You can duplicate, edit, or delete the expression at any time from the Conditional Visibility menu. To edit the expression using Arcade, click Edit (advanced) from this menu.

Add expressions to calculate field values

You can add a calculated expression to the form to calculate and populate data automatically. This saves time for editors and enforces data integrity by automating the calculation of the field value.

Use Arcade to build calculated expressions based on feature attributes and geometry. For example, you can add a calculated expression to a field that stores dates for a bridge inspection schedule. When the editor sets the bridge condition field's value to damaged, for example, the expression defined on the inspection date field can automatically schedule the next inspection to take place in a week's time by populating the bridge inspection field with that date.

Calculated expressions are dynamic, meaning they automatically update the form as information changes. As a result, editors are able to see the updated calculation before submitting the form. Because the value in the calculated expression field is populated by the expression, editors cannot type a value for that field in the form.

To create a calculated expression, complete the following steps:

  1. While configuring the form, click a form element to open the Properties pane.
    Caution:

    If the Allow editing check box is enabled, the expression will not execute.

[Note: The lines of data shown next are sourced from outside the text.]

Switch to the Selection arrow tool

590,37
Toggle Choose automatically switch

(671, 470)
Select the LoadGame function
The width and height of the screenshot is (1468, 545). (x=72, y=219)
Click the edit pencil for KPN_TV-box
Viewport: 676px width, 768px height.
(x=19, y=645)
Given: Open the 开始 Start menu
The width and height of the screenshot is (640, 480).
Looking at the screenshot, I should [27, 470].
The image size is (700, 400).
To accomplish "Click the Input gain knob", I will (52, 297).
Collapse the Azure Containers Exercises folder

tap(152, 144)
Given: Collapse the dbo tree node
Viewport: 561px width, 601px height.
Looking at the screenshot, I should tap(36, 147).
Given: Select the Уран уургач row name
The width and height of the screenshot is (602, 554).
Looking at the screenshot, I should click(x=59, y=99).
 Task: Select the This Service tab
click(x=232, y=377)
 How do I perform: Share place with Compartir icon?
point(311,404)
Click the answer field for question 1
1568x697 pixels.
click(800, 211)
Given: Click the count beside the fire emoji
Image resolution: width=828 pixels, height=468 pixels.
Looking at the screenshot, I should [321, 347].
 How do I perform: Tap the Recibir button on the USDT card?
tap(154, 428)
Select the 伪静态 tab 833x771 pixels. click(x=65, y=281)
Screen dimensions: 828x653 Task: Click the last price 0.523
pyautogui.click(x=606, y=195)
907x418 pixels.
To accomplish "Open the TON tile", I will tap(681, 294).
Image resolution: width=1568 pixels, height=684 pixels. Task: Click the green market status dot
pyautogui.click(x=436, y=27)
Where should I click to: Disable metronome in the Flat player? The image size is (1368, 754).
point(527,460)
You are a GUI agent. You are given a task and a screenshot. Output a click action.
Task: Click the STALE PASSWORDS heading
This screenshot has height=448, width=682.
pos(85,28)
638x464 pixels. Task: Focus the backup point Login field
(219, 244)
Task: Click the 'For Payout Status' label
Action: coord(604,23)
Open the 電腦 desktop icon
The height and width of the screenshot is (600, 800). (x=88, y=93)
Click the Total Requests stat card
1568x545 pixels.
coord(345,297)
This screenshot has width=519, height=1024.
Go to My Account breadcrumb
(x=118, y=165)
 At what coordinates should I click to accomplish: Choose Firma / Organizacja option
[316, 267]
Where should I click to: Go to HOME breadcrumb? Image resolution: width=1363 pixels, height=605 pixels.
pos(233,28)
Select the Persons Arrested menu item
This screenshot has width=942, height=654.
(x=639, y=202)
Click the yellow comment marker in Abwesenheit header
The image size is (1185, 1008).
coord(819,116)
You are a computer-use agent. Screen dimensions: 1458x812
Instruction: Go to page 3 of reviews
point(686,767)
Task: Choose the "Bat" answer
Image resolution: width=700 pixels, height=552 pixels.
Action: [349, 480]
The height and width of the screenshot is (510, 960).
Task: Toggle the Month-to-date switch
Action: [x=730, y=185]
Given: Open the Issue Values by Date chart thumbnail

  2. In the Calculated expressions section, click + Add expression.

    The Arcade editor appears. The Arcade editor allows you to write and test your expression before saving it to the selected form element.

  3. Click Edit next to the title and provide a title for the expression.
  4. Write the calculated expression.

    For example, the following expression checks whether polygon feature geometry is null before calculating the area in square meters. Additional examples are provided in the next section.

    if (IsEmpty(Geometry($feature))){
        return;
    }
    else{
        Area($feature, 'square-meters')
    }
    To learn more about calculating area with Arcade, see Area (Geometry Functions).

    For a list of all the functions offered in Arcade, see the Arcade Function Index.

  5. Click Test to ensure the expression doesn't result in an error.
  6. Click OK to close the Arcade editor.

    The calculated expression is applied to the form element.

  7. Click Save to save the expression and the form.

    Now that you have saved the expression, you can apply it to any form element by selecting the form element and clicking the expression you created. You can see which elements are using the Arcade expression by clicking the number next to the expression in the Properties pane under Calculated expressions.

    Note:

    You can duplicate, edit, or delete the expression at any time from the Calculated expressions menu.

Calculated expression examples

The following are examples of calculated expressions:

  • Provide date information—The following expression provides the current date for a date field:
    return Today();
    To learn more about date information you can access with Arcade, see Date Functions.
  • Extract information from intersecting layers—The following expression is applied to a ZIP code field in the form and extracts a zipcode value from an intersecting parcel layer:
    if (IsEmpty(Geometry($feature))){
        return;
    }
    else{
        var parcels_FS = Intersects($feature, FeatureSetByName($map,"Redlands parcels")); 
         if (Count(parcels_FS) == 1){ 
           return Text(First(parcels_FS).ZIP_CODE);
         }
    }
    To learn more about extracting information from intersecting layers with Arcade, see Intersects (Geometry Functions).

For a list of all the functions offered in Arcade, see the Arcade Function Index.